• [WHAT IS BEING ASKED] Between the line containing "Task: Open the 授权管理 page" and the line containing "Viewport: 1379px width, 905px height." lies a run of lines; give that run again exactly, with both of those lines, and nothing else from the entries below.

• [PROVIDED DATA]
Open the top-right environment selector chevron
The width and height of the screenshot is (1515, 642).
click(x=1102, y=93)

* * *

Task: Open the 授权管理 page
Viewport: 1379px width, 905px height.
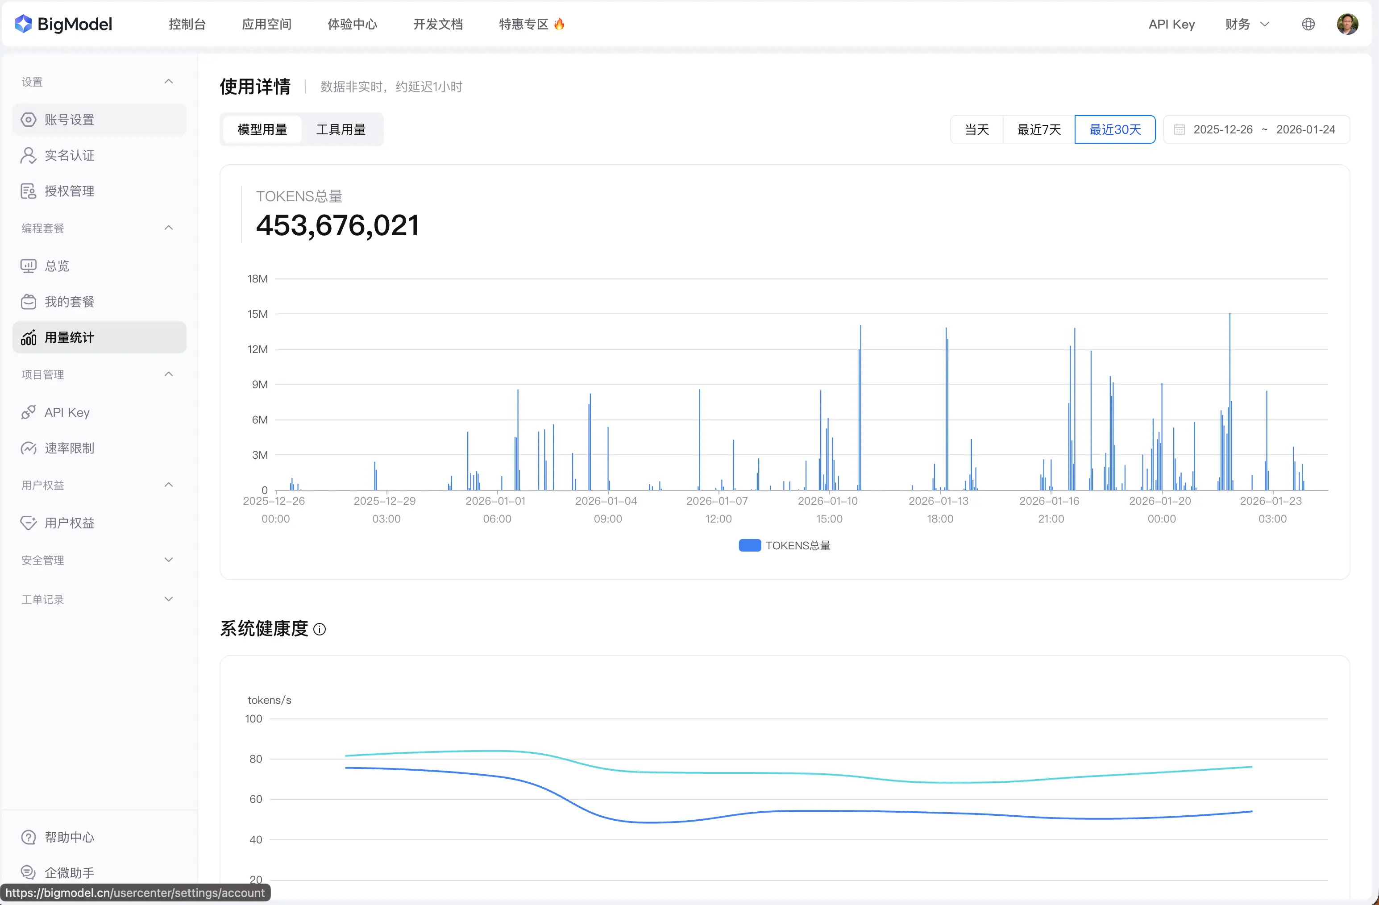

• [RESULT BELOW]
Task: Open the 授权管理 page
Viewport: 1379px width, 905px height.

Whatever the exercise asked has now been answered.